Group of Sino-Tibetan languages

The Chamdo languages are a group of recently discovered, closely related Sino-Tibetan languages spoken in Chamdo Prefecture, Tibet.

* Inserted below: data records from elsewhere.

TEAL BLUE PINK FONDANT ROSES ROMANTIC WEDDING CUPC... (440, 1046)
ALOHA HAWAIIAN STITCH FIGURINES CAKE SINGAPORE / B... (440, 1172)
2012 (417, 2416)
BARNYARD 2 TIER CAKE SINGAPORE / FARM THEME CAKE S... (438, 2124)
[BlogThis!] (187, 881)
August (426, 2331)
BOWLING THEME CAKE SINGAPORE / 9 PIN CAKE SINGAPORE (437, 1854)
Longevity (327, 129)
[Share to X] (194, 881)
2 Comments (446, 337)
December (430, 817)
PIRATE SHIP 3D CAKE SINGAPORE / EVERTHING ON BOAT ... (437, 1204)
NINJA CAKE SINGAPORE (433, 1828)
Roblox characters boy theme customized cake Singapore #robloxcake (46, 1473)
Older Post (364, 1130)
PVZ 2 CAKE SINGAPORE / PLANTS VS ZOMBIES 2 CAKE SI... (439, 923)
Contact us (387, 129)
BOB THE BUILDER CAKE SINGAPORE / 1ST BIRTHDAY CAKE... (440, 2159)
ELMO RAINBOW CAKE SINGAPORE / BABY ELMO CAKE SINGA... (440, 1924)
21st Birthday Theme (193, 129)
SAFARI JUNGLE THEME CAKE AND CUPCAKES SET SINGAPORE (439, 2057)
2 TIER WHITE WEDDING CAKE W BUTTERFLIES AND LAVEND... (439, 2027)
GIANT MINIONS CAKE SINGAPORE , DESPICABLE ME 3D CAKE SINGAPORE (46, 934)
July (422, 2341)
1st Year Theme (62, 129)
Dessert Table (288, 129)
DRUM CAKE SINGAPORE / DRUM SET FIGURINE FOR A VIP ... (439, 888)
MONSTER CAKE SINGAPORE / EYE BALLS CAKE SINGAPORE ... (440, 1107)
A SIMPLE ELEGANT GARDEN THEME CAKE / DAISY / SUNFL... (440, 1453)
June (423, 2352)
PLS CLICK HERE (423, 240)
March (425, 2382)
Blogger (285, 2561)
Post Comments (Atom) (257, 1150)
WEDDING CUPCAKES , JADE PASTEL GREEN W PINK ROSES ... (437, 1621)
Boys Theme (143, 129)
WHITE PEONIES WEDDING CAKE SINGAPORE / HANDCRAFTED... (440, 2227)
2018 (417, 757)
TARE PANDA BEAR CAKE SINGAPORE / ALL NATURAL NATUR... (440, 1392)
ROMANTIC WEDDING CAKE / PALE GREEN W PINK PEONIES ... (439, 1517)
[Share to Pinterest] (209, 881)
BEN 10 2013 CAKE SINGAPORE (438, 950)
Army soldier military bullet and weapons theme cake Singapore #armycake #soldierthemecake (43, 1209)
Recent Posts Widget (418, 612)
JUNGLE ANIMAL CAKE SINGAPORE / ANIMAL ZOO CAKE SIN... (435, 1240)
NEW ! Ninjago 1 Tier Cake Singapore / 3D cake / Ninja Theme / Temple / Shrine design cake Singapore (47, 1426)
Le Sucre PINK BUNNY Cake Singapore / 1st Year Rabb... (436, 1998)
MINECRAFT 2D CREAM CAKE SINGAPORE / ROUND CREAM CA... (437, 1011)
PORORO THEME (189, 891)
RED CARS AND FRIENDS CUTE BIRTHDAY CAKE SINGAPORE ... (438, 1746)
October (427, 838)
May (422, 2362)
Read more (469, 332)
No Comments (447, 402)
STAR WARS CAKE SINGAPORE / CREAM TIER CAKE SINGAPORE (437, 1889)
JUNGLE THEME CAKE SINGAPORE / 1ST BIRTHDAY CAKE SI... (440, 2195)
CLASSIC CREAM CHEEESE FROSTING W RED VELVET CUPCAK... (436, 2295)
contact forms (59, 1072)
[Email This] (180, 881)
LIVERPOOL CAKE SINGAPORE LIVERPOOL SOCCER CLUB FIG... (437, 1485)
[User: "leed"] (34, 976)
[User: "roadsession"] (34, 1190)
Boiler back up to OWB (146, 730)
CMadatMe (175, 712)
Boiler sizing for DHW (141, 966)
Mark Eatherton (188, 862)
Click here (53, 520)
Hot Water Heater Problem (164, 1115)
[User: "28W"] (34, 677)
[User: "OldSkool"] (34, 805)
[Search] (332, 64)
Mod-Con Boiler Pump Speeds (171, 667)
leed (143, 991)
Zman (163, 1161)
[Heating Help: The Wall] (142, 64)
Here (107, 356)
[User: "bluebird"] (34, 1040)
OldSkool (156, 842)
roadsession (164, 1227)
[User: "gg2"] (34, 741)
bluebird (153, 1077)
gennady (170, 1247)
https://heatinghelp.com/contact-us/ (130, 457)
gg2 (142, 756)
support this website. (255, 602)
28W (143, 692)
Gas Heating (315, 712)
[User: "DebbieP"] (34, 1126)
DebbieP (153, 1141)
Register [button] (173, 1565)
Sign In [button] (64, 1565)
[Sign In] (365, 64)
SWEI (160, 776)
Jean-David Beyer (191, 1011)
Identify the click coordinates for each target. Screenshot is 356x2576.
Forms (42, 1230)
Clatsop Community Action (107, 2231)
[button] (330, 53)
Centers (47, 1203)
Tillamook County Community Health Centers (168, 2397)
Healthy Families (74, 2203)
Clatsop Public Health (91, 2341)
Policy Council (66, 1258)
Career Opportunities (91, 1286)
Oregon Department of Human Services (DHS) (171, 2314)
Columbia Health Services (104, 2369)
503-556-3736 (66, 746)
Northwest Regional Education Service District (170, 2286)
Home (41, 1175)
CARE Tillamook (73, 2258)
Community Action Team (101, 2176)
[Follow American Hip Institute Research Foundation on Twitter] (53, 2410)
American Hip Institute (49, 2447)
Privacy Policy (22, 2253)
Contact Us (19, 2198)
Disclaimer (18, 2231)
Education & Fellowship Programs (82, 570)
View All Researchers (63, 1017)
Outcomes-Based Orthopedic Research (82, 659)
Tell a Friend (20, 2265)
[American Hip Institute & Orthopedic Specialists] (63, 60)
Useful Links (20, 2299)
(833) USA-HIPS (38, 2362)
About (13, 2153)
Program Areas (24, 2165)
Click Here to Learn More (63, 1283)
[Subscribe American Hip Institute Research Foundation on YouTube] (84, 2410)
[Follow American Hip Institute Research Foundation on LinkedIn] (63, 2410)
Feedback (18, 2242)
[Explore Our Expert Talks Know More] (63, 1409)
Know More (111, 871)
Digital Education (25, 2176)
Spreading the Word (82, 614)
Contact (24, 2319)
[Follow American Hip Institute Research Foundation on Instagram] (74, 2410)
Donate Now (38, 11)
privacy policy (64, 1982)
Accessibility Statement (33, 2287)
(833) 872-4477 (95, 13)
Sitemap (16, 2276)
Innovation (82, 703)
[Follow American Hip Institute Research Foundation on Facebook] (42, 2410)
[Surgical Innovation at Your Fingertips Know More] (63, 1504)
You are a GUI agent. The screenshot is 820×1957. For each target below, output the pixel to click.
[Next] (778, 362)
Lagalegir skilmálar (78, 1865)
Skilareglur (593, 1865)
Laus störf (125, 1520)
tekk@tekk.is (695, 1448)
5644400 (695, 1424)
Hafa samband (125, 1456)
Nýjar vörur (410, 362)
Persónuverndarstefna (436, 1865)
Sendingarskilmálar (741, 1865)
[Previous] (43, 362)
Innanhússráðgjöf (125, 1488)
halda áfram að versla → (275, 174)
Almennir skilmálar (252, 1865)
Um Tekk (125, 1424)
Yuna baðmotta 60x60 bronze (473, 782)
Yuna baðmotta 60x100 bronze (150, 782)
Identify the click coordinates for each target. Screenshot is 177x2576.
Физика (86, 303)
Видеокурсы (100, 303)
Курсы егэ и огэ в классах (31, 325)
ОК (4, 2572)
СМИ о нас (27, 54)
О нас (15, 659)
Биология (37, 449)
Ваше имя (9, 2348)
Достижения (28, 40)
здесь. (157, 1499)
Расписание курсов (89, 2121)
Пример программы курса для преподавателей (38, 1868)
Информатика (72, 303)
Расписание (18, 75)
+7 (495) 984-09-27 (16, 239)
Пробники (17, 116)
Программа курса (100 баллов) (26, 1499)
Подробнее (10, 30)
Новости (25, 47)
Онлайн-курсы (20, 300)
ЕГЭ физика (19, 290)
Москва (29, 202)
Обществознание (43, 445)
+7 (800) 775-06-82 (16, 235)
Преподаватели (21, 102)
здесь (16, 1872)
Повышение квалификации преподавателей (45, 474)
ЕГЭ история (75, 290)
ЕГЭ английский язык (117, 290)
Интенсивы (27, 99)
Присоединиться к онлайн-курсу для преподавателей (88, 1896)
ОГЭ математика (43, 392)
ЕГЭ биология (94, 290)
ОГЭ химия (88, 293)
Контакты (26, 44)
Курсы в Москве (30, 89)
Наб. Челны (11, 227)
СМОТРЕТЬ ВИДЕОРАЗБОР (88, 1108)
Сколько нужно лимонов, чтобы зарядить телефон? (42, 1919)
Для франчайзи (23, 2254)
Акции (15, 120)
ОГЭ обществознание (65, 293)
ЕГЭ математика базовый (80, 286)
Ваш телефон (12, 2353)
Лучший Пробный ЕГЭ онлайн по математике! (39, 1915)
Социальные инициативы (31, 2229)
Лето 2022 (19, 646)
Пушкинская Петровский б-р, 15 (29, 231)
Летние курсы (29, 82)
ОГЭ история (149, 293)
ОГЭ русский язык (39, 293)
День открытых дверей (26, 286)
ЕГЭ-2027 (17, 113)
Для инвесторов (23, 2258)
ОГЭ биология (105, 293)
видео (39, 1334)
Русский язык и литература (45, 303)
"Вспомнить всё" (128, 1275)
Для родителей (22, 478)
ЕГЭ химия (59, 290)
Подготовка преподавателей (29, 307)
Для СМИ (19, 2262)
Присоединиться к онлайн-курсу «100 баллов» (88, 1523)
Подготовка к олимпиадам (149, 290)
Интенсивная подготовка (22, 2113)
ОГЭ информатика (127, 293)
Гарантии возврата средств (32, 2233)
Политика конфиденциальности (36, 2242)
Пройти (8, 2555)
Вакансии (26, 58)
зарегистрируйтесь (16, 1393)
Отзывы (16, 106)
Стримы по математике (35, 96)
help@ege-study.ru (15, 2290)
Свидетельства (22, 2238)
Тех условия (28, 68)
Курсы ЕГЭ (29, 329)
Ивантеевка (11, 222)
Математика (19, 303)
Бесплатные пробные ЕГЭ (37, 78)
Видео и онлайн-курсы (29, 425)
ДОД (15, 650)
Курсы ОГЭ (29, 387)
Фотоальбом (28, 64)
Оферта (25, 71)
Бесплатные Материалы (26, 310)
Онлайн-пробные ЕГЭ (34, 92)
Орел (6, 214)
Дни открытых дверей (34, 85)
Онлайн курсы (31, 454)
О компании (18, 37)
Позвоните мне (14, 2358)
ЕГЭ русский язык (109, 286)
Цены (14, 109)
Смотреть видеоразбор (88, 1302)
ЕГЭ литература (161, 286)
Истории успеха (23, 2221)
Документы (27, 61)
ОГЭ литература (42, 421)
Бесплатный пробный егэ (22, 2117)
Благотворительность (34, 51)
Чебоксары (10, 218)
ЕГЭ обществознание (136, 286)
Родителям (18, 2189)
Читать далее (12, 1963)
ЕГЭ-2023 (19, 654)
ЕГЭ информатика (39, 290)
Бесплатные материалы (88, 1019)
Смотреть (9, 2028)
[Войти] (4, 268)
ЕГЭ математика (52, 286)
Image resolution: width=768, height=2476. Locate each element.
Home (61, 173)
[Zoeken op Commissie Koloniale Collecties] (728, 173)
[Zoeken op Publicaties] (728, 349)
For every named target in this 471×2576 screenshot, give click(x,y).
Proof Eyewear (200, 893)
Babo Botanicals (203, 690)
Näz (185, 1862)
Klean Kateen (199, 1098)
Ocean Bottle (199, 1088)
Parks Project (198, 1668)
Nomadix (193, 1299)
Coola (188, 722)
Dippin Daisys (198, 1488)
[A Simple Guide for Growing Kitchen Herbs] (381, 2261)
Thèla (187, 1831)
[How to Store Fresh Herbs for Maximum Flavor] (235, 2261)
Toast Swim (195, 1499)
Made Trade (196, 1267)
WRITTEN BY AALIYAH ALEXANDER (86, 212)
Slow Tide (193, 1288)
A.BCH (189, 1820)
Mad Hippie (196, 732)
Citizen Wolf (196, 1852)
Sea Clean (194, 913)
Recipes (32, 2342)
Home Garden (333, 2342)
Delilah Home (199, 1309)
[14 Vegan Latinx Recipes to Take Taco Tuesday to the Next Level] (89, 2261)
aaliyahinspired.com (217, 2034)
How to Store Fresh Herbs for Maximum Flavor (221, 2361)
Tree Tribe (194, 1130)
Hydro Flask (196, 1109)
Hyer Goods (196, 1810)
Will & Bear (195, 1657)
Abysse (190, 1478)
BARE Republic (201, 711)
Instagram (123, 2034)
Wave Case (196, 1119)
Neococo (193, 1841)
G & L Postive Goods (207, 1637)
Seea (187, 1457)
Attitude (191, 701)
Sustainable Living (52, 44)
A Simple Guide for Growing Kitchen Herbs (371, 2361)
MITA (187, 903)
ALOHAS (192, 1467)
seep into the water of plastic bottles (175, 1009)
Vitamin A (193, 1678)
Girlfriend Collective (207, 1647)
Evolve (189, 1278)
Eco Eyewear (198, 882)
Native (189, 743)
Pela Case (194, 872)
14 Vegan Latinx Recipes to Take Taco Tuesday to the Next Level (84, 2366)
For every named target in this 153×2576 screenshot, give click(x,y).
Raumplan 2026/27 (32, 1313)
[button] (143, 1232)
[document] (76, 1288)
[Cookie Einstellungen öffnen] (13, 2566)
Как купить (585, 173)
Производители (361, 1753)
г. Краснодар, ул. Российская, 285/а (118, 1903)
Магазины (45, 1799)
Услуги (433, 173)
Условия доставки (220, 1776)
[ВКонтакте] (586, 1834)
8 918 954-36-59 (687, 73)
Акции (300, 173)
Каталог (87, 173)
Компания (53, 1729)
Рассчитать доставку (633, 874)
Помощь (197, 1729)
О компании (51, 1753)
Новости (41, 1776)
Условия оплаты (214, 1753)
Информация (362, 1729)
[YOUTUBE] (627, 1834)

Their position within the Sino-Tibetan language family is currently uncertain.

==Languages==
The Chamdo languages are:

- Lamo, gSerkhu
- Larong, cZerkhu
- Drag-yab

==Classification==
Jiang (2022) provides the following computational phylogenetic classification of the Chamdo languages.

==Lexical comparison==
===Nyima & Suzuki (2019)===
Lexical comparisons of numerals in four Chamdo languages from Nyima & Suzuki (2019):

| Gloss | Larong | Drag-yab | gSerkhu | Lamo |
|---|---|---|---|---|
| one | ˊte khɯ | ˊtɛ | ˊtɕɛ | ˉdə |
| two | ˊne | ˊne | ˊna | ˉna |
| three | ˊsɔ̃ | ˊsɔ̃ | ˊsɔ̃ | ˉsɔ̰̃ |
| four | ˊɣə | ˉʑe | ˊli | ˉlə̰ |
| five | ˉŋa | ˊŋɑ | ˊɴɑ | ˉɴwə̰˞ |
| six | ˊtɕhu | ˉntɕho | ˊtɕhu | ˊtɕi |
| seven | ˊn̥i | ˉȵ̊e | ˊȵ̊ɛ | ˉn̥i |
| eight | ˊɕe | ˉɕe | ˊɕɛ | ˉɦdʑə |
| nine | ˊɦgɯ | ˉɴɢo | ˊku | ˉŋgo |
| ten | ˉʔa qõ | ˊɦa̰ qo | ˉχɑ |  |
| eleven | ˉʔa’ tə | ˊɦa̰ tɛ | ˉhtɕo htɕiʔ |  |
| twelve | ˉʔa’ ne | ˊɦa̰ ne | ˉhtɕo ɦȵi |  |
| thirteen | ˉʔɔ’ sɔ̃ | ˊɦa̰ sɔ̃ | ˉhtɕu hsɔ̃ |  |
| fourteen | ˉʔɔ’ ɣə | ˊɦa̰ ʑe | ˉhtɕʉ ɦʑə |  |
| fifteen | ˉʔɑ’ ɴɑ | ˊɦa̰ ɴɑ̰ | ˉhtɕɛ ɦŋa |  |
| sixteen | ˉʔo’ tɕhu | ˊɦa̰ntɕho | ˉhtɕu ʈuʔ |  |
| seventeen | ˉʔɔ’ ȵ̊e | ˊɦa̰ȵ̊e | ˉhtɕu ɦdʉ̃ |  |
| eighteen | ˉʔɔ’ ɕɛ | ˊɦa̰ ɕe | ˉhtɕu ɦdʑɛʔ |  |
| nineteen | ˉʔɛ’ ɴɢə | ˊɦa̰ɴɢo | ˉhtɕu ɦgu |  |
| twenty | ˉnɑ | ˊnɑ | ˊȵi ɕu |  |

===Suzuki & Nyima (2018)===
Suzuki & Nyima (2018: 4-6) provide the following lexical items for Lamo, Larong, and Drag-yab.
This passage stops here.